Dr. Ron Hunninghake: Okay, well welcome everyone. This is Dr. Ron Hunninghake and we’re here today for another episode of the Real Health Podcast and I’m very delighted that Jess Higgins Kelley is my guest today. And Jess, thank you so much for agreeing to be on our program.

Jess Higgins Kelley: Thanks for having me. It’s an honor to be here and great to meet you.

Dr. Ron Hunninghake: So Jess, the way we connect is that Jess was the co-author of a fantastic book, “The Metabolic Approach to Cancer.” So Dr. Nasha Winters, who our listeners are aware of, she’s the other co-author. And so I was going to just start out by having you tell us a little bit about your background as a cancer oncology nutritionist.

Jess Higgins Kelley: Yeah, so I started out actually with an undergraduate degree in journalism. So I worked for many years, I still do writing, editing for magazines and newspapers and always loved to write, and journalism’s really about getting the real story, which I’ve always loved, and help getting to know later on with clients not shying away from asking hard or uncomfortable questions. And after journalism school, I graduated in 2010 as a master nutrition therapist from the Nutrition Therapy Institute in Denver, Colorado. And then I was lucky enough to work at a clinic in Durango with Dr. Nasha and Dr. Kirsten West, one of your own. And we were doing some really cutting-edge stuff with the oncology population. Definitely results. And it was a blast, and it was a great team, and it was really there that a lot of the early learning happening and happened with metabolic dietary therapies.

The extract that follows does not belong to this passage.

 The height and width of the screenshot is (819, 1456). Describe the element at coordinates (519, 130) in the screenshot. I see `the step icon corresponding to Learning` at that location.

And sometime around 2013, Nasha and I were like, “Hey, let’s write a book. Let’s write the metabolic approach to cancer.” And we weren’t too sure if it was going to be a bit ahead of its time. Certainly then, as you know, no one in the nutrition world was talking about cancer. It was absolutely taboo in the nutrition world to talk about cancer at all. But the journalist in me is like, “Oh yeah, let’s do it.” Nasha had great ideas. I had a writing background, and so we’re working in this clinic and we’re working on the story and on the book and right in the middle of writing it, we’re in a contract with a publisher. We had a deadline and my dad got diagnosed with GBM, which is the most aggressive form of brain cancer. And so I kind of went all in digging into as much research.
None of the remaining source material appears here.